MambaPainter (2024)

Abstract

Stroke-based rendering aims to reconstruct an input image into an oil painting style by predicting brush stroke sequences. Conventional methods perform this prediction stroke-by-stroke or require multiple inference steps due to the limitations of a predictable number of strokes. This procedure leads to inefficient translation speed, limiting their practicality. In this study, we propose MambaPainter, capable of predicting a sequence of over 100 brush strokes in a single inference step, resulting in rapid translation. We achieve this sequence prediction by incorporating the selective state-space model. Additionally, we introduce a simple extension to patch-based rendering, which we use to translate high-resolution images, improving the visual quality with a minimal increase in computational cost. Experimental results demonstrate that MambaPainter can efficiently translate inputs to oil painting-style images compared to state-of-the-art methods. The codes are available at this URL.

Demo

Source Code

https://github.com/STomoya/MambaPainter

Reference

Tomoya Sawada and Marie Katsurai, “MambaPainter: Neural Stroke-Based Rendering in a Single Step,” in SIGGRAPH Asia 2024 Posters (SA ’24), Association for Computing Machinery, New York, NY, USA, Article 98, 1–2, 2024. DOI: 10.1145/3681756.3697906.

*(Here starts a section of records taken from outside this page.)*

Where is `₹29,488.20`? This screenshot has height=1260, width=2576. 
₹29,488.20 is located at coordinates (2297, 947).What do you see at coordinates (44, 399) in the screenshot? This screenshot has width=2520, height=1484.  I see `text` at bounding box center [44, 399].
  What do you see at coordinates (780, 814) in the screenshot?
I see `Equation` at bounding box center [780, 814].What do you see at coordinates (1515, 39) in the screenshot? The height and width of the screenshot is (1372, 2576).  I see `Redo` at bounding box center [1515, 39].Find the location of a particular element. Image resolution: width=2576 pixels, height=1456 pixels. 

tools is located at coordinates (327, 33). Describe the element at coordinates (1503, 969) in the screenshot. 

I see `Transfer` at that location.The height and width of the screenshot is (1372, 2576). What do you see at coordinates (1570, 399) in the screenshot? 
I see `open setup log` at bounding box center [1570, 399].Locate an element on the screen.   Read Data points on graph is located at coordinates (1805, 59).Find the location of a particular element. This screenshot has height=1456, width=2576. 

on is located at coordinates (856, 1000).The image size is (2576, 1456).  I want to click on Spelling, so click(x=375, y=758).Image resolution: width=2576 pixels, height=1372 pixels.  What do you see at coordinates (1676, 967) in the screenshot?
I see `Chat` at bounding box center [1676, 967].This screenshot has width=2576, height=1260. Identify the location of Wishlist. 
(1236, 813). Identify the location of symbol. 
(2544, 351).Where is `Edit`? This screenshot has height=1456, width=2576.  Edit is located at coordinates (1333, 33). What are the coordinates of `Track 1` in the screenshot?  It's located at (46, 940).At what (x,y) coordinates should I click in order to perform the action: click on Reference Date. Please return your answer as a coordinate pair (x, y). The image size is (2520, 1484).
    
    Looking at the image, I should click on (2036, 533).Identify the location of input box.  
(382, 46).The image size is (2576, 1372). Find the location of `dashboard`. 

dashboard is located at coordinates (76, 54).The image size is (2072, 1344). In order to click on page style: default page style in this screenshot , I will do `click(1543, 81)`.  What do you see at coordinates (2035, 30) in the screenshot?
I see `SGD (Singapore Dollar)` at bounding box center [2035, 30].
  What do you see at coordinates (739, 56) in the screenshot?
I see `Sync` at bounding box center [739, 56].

Super-Deformation of Character Faces (2024)

Abstract

Super-deformation in character design refers to a simplified modeling of character illustrations that are drawn in detail. Such super-deformation requires both texture and geometrical translation. However, directly adopting conventional image-to-image translation methods for super-deformation is challenging as these methods use a pixel-wise loss which makes the translated images highly dependent on the spatial information of the input image. This study proposes a novel deep architecture-based method for the super-deformation of illustrated character faces using an unpaired dataset of detailed and super-deformed character face images collected from the Internet. First, we created a dataset construction pipeline based on image classification and character face detection using deep learning. Then, we designed a generative adversarial network (GAN) that was trained using two discriminators, each for detailed and super-deformed images, and a single generator, capable of synthesizing identical pairs of characters with different textural and geometrical appearance. As ornaments are an important element in character identification, we further introduced ornament augmentation to enable the generator to synthesize a variety of ornaments on the generated character faces. Finally, we constructed a loss function to project character illustrations provided by the user to the learned GAN latent space, which can find an identical super-deformed version. The experimental results show that compared to baseline methods, the proposed method can successfully translate character illustrations to identical super-deformed versions. The codes are available on the Internet.

Demo

The following visualization shows how the source image (left) is gradually translated into the target domain (right).

Source Code

https://github.com/STomoya/ChibiGAN

Reference

Tomoya Sawada, Marie Katsurai, “Illustrated Character Face Super-Deformation via Unsupervised Image-to-Image Translation,” Multimedia Systems 30, 63, 2024. DOI: 10.1007/s00530-023-01255-y.